_Problem requirements_
Word for word, return every record that follows.
____ Excerpted records
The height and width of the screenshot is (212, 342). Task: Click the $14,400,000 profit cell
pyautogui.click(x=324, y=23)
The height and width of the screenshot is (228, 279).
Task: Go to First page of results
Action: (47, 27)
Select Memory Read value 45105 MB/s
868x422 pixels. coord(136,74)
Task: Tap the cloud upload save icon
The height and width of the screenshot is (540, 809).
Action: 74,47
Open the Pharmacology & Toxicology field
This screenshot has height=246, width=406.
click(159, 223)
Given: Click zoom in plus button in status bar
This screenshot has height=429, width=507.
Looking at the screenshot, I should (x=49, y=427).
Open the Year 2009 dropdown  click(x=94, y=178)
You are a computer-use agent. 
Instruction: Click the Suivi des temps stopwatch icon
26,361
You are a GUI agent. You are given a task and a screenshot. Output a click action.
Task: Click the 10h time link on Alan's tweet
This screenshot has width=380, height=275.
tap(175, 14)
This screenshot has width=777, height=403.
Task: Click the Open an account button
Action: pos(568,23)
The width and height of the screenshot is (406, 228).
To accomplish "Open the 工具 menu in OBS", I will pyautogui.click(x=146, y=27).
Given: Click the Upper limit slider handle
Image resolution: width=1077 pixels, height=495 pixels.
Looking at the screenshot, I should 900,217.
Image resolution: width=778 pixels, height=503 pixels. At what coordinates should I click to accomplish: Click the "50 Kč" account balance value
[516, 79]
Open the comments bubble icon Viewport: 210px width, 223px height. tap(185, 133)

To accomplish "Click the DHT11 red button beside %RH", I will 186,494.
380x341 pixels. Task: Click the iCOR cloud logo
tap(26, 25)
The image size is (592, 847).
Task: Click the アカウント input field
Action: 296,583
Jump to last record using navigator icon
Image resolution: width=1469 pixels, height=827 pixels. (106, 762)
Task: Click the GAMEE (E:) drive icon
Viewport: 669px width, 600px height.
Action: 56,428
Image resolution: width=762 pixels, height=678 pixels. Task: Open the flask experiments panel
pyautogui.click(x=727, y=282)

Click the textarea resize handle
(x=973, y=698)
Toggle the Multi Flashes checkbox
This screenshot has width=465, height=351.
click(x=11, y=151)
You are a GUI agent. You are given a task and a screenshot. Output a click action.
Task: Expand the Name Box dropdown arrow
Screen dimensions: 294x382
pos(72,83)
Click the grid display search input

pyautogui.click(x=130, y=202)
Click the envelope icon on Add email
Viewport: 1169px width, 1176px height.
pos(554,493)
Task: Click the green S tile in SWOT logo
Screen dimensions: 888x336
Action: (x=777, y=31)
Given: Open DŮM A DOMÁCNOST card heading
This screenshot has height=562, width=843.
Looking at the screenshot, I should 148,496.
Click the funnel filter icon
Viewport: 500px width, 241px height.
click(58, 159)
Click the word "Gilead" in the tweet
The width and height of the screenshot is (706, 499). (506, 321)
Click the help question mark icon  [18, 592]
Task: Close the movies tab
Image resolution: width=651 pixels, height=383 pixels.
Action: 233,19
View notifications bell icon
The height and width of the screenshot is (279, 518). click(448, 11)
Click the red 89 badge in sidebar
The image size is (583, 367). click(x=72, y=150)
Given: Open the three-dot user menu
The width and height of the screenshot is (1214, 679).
________
_Solution below_
The height and width of the screenshot is (212, 342). Task: Click the $14,400,000 profit cell
pyautogui.click(x=324, y=23)
The height and width of the screenshot is (228, 279).
Task: Go to First page of results
Action: (47, 27)
Select Memory Read value 45105 MB/s
868x422 pixels. coord(136,74)
Task: Tap the cloud upload save icon
The height and width of the screenshot is (540, 809).
Action: 74,47
Open the Pharmacology & Toxicology field
This screenshot has height=246, width=406.
click(159, 223)
Given: Click zoom in plus button in status bar
This screenshot has height=429, width=507.
Looking at the screenshot, I should (x=49, y=427).
Open the Year 2009 dropdown  click(x=94, y=178)
You are a computer-use agent. 
Instruction: Click the Suivi des temps stopwatch icon
26,361
You are a GUI agent. You are given a task and a screenshot. Output a click action.
Task: Click the 10h time link on Alan's tweet
This screenshot has width=380, height=275.
tap(175, 14)
This screenshot has width=777, height=403.
Task: Click the Open an account button
Action: pos(568,23)
The width and height of the screenshot is (406, 228).
To accomplish "Open the 工具 menu in OBS", I will pyautogui.click(x=146, y=27).
Given: Click the Upper limit slider handle
Image resolution: width=1077 pixels, height=495 pixels.
Looking at the screenshot, I should 900,217.
Image resolution: width=778 pixels, height=503 pixels. At what coordinates should I click to accomplish: Click the "50 Kč" account balance value
[516, 79]
Open the comments bubble icon Viewport: 210px width, 223px height. tap(185, 133)

To accomplish "Click the DHT11 red button beside %RH", I will 186,494.
380x341 pixels. Task: Click the iCOR cloud logo
tap(26, 25)
The image size is (592, 847).
Task: Click the アカウント input field
Action: 296,583
Jump to last record using navigator icon
Image resolution: width=1469 pixels, height=827 pixels. (106, 762)
Task: Click the GAMEE (E:) drive icon
Viewport: 669px width, 600px height.
Action: 56,428
Image resolution: width=762 pixels, height=678 pixels. Task: Open the flask experiments panel
pyautogui.click(x=727, y=282)

Click the textarea resize handle
(x=973, y=698)
Toggle the Multi Flashes checkbox
This screenshot has width=465, height=351.
click(x=11, y=151)
You are a GUI agent. You are given a task and a screenshot. Output a click action.
Task: Expand the Name Box dropdown arrow
Screen dimensions: 294x382
pos(72,83)
Click the grid display search input

pyautogui.click(x=130, y=202)
Click the envelope icon on Add email
Viewport: 1169px width, 1176px height.
pos(554,493)
Task: Click the green S tile in SWOT logo
Screen dimensions: 888x336
Action: (x=777, y=31)
Given: Open DŮM A DOMÁCNOST card heading
This screenshot has height=562, width=843.
Looking at the screenshot, I should 148,496.
Click the funnel filter icon
Viewport: 500px width, 241px height.
click(58, 159)
Click the word "Gilead" in the tweet
The width and height of the screenshot is (706, 499). (506, 321)
Click the help question mark icon  [18, 592]
Task: Close the movies tab
Image resolution: width=651 pixels, height=383 pixels.
Action: 233,19
View notifications bell icon
The height and width of the screenshot is (279, 518). click(448, 11)
Click the red 89 badge in sidebar
The image size is (583, 367). click(x=72, y=150)
Given: Open the three-dot user menu
The width and height of the screenshot is (1214, 679).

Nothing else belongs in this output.